Samuel Bownas (1676-1753) was a Quaker travelling minister, and writer. He lived in the Lancaster and Dover areas of England. His book A Description of the Qualifications Necessary to a Gospel Minister is used to inform Quaker ministry to this day.

==Childhood==
Samuel Bownas was born in 1676, to Quaker parents, although his father died when he was a month old. His father had been a Friend during the time of Quaker persecution, with meetings of the Friends having been held in his house. Bownas was admitted as a member of Great Strickland (Westmorland) Monthly Meeting as a baby.
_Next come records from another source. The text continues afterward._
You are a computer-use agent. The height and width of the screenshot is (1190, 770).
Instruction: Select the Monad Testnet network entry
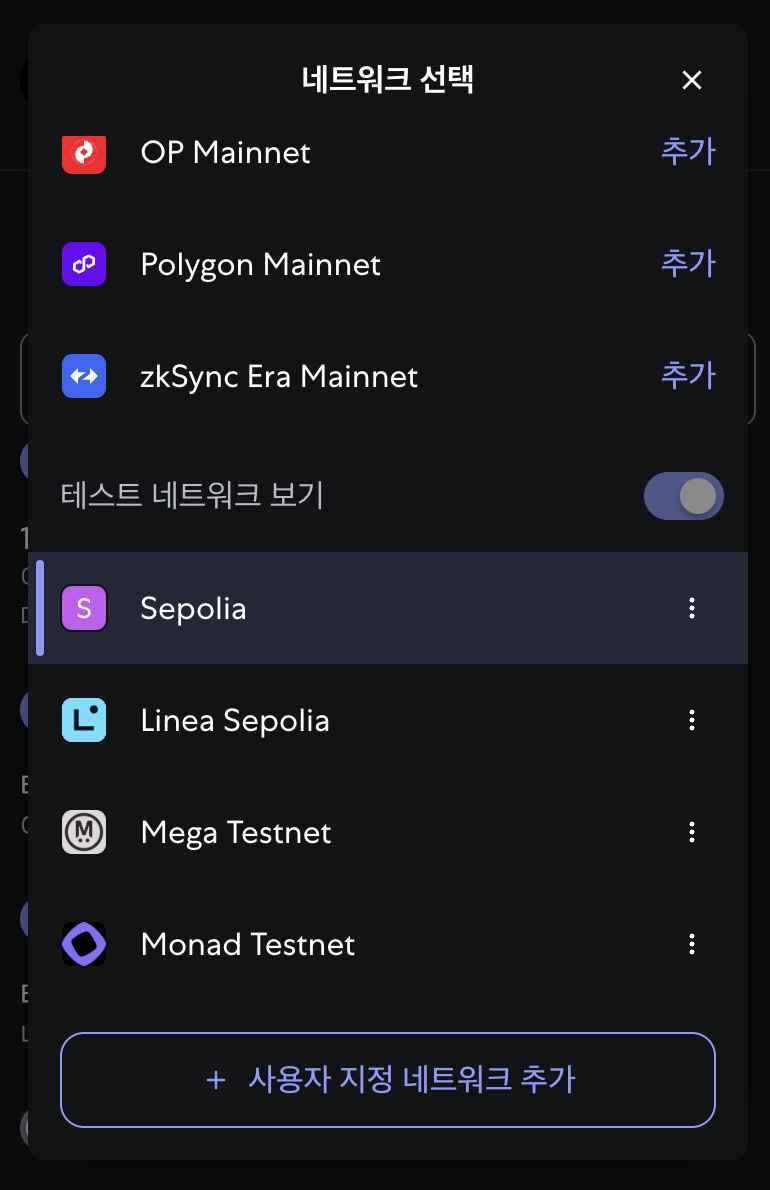[388, 944]
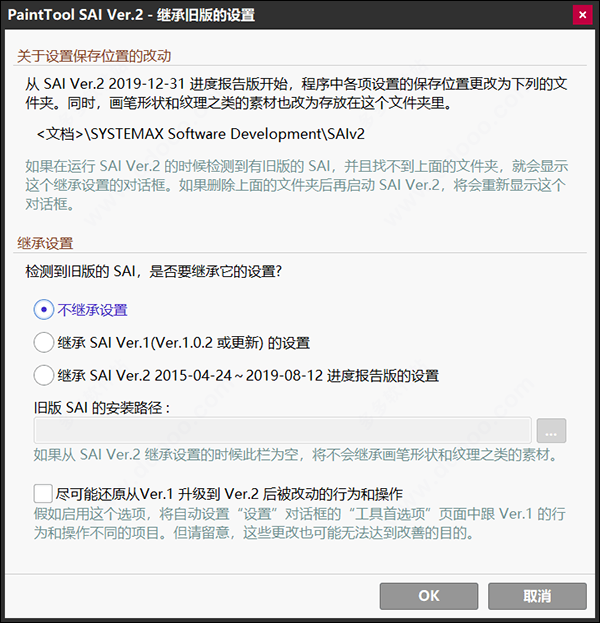Click inside the 旧版 SAI 安装路径 text field
The width and height of the screenshot is (600, 623).
[x=283, y=430]
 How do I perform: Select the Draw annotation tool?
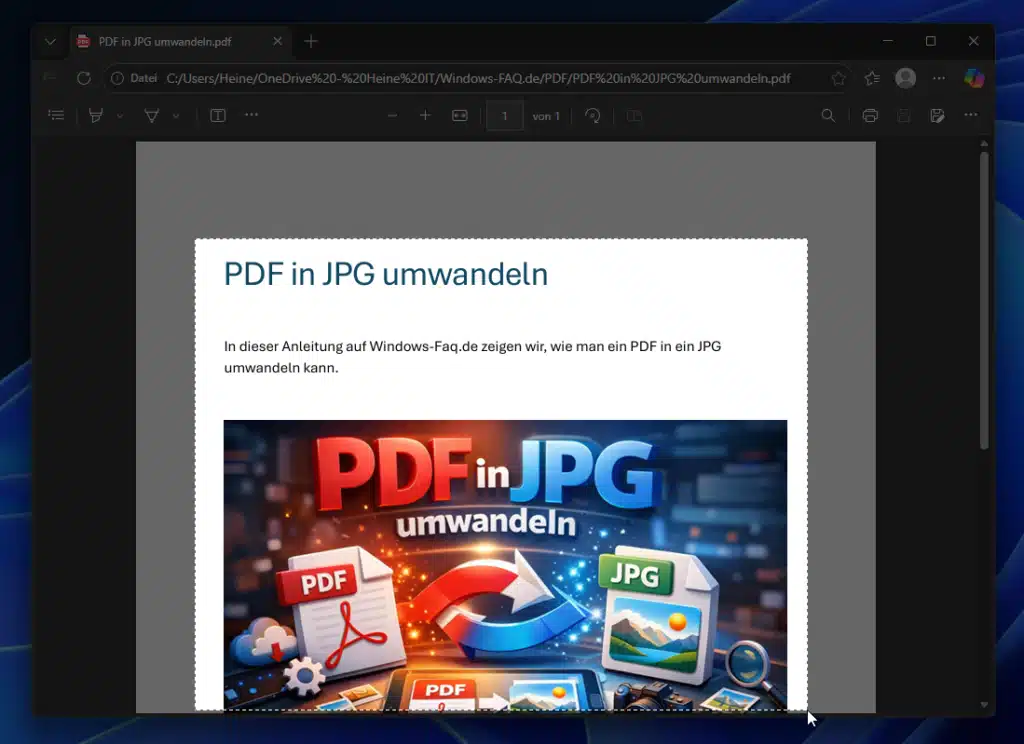[x=96, y=115]
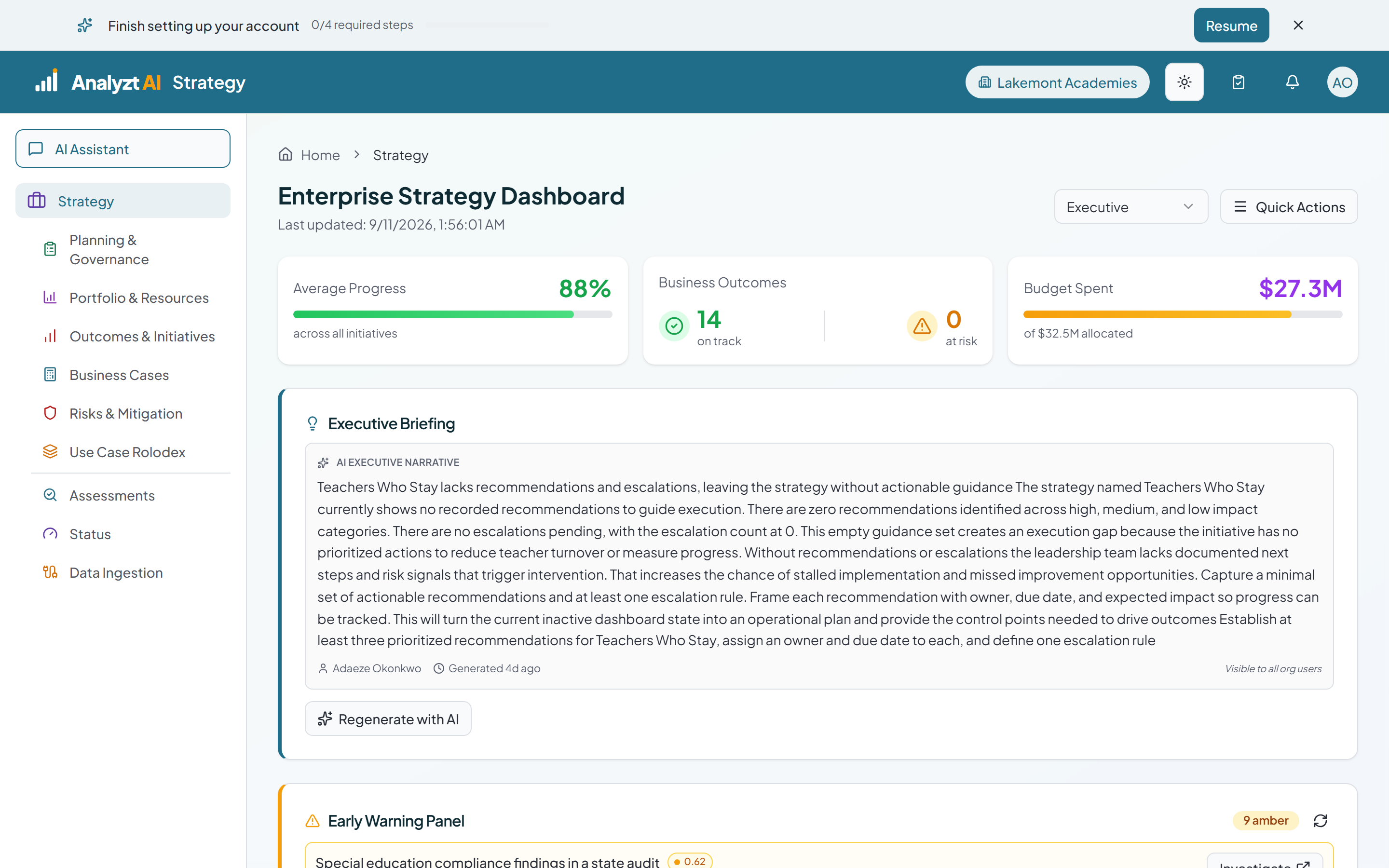Screen dimensions: 1389x868
Task: Open the notifications bell
Action: click(1292, 82)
During his childhood he did not have a great taste for Quakerism or religion at all, although his mother would read accounts of his father's sufferings to him in the evenings, and he went with his mother to meeting and to visit Friends imprisoned in Appleby. He was apprenticed to his uncle as a blacksmith, at the age of 13.

==Religious conversion==
In 1696, his life was changed. At this time he was apprenticed to Samuel Parrott, a Friend from Briggflatts meeting in Sedbergh. Attending meeting for worship, another Friend, Anne Wilson rose in worship and accused him of being no better for his attendance of meeting for worship, and that would prove perilous for him "in the end". Afterwards he felt called to preach and read the Bible with greater ease. His famous A Description of the Qualifications Necessary to a Gospel Minister was first printed in 1750.

Having first journeyed to Scotland, he sailed for America aboard the Josiah, John Sowden, master. He landed two months later in Potuxant River, Maryland about 29 May 1702, and continued his work.

Bownas died at Bridport, Dorset on 2 April 1753.